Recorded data
_____
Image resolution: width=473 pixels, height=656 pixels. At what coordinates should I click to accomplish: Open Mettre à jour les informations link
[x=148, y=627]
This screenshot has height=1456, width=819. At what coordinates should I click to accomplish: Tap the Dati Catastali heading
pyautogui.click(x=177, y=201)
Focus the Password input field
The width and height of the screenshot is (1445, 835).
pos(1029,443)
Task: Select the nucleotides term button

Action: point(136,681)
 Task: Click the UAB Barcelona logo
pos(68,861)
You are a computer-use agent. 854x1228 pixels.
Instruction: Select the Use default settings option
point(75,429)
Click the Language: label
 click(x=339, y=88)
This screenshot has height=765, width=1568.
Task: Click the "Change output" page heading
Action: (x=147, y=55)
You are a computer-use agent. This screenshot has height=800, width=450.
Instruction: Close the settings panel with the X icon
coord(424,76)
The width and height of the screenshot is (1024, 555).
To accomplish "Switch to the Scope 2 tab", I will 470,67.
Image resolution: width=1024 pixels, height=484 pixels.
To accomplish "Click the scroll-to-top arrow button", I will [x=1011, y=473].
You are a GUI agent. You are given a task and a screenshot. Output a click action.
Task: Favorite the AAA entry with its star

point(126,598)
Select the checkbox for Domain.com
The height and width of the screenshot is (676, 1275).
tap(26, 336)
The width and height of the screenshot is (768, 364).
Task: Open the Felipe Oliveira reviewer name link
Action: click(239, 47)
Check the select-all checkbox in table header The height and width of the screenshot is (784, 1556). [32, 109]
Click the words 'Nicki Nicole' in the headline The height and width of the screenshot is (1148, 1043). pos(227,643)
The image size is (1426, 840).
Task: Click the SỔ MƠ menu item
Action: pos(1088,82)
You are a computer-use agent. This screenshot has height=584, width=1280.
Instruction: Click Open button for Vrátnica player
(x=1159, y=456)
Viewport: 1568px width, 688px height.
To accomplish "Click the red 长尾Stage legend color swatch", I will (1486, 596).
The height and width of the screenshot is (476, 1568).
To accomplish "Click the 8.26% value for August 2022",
_____
## Prompt:
Output nothing but the lines from the one that contains "Viewport: 1568px width, 688px height." through the final line of the entries above, exactly as they appear.

## Your solution:
Viewport: 1568px width, 688px height.
To accomplish "Click the red 长尾Stage legend color swatch", I will (1486, 596).
The height and width of the screenshot is (476, 1568).
To accomplish "Click the 8.26% value for August 2022",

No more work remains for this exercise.